(What to work on):
Exactly as written, reproduce the lines from the beginning of the data through the line containing "Viewport: 644px width, 314px height."; the pictures are not reproduced.

(Data supplied):
══════
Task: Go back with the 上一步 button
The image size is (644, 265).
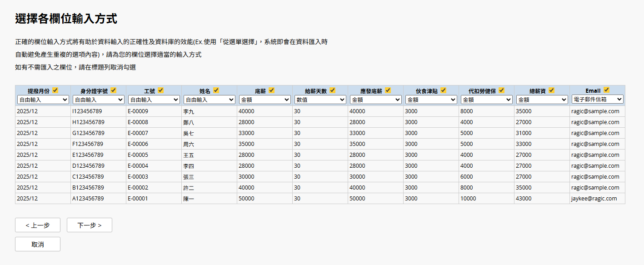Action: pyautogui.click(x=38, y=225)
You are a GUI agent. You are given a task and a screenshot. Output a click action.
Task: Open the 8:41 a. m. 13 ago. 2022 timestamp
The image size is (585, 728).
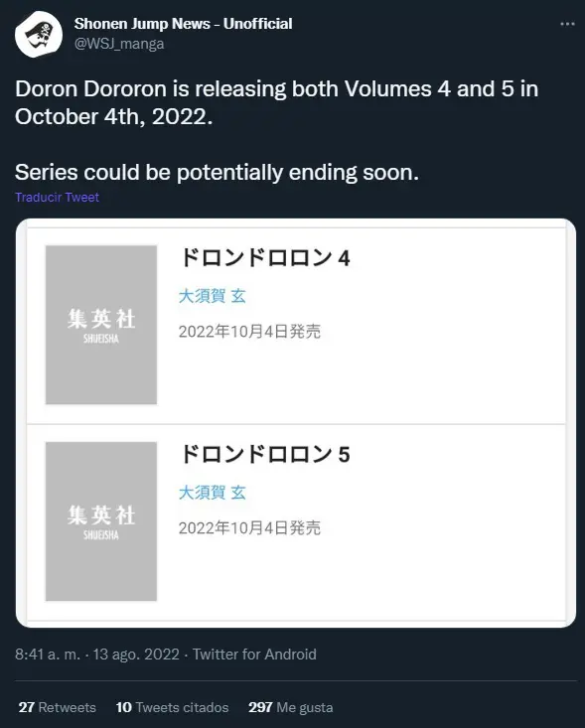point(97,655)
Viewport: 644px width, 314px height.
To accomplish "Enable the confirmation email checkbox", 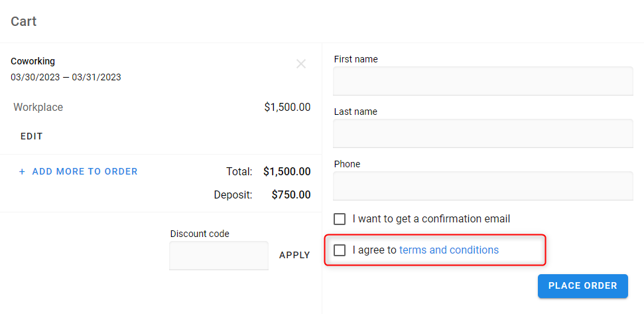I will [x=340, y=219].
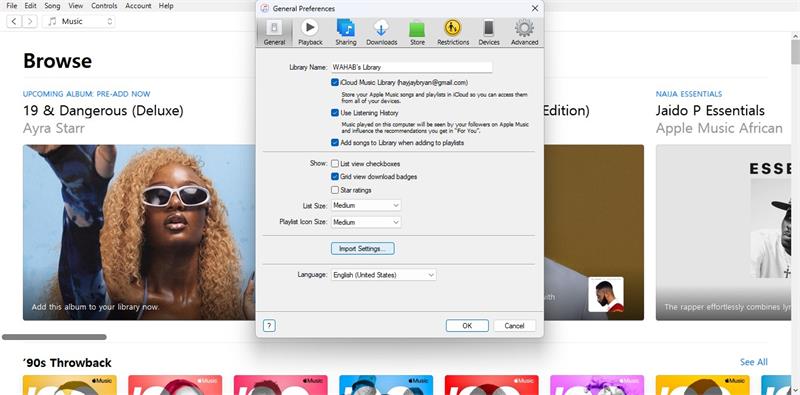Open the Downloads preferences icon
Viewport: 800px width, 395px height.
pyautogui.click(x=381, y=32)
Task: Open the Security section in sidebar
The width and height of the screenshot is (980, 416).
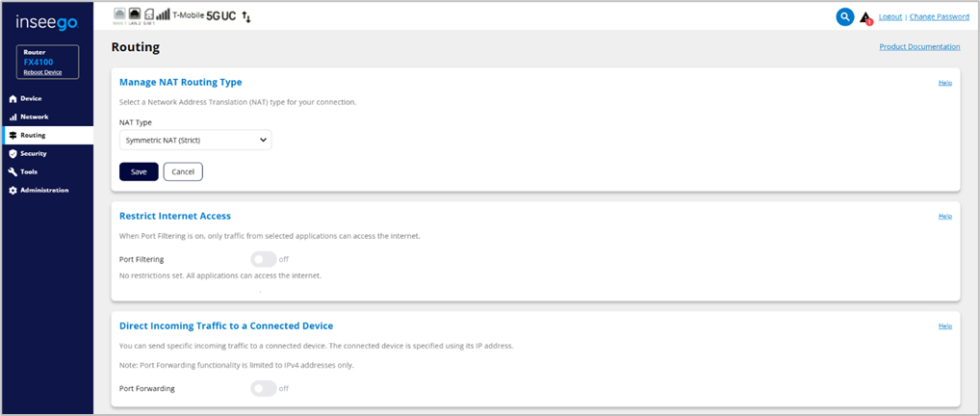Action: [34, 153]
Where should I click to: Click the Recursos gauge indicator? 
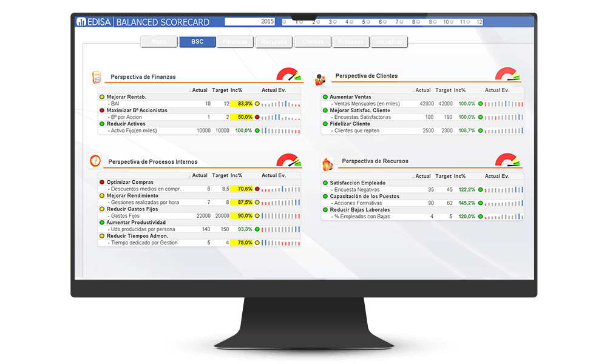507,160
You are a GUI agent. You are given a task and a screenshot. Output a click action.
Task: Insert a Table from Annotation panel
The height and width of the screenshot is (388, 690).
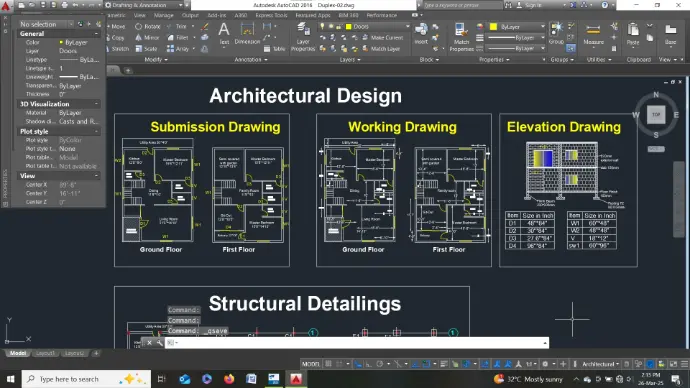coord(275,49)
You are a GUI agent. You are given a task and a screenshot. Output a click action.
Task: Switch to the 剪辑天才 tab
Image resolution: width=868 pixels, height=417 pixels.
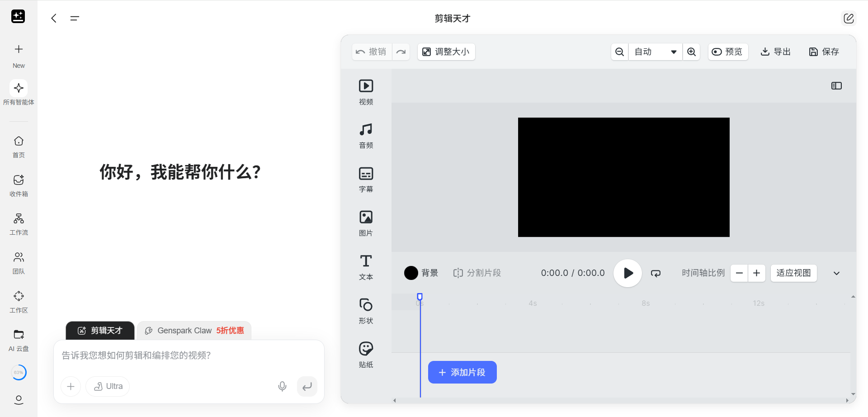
══════
(Task response):
Task: Go back with the 上一步 button
The image size is (644, 265).
Action: pyautogui.click(x=38, y=225)
You are a GUI agent. You are given a task and a screenshot. Output a click action.
Task: Open the 8:41 a. m. 13 ago. 2022 timestamp
The image size is (585, 728).
point(97,655)
Viewport: 644px width, 314px height.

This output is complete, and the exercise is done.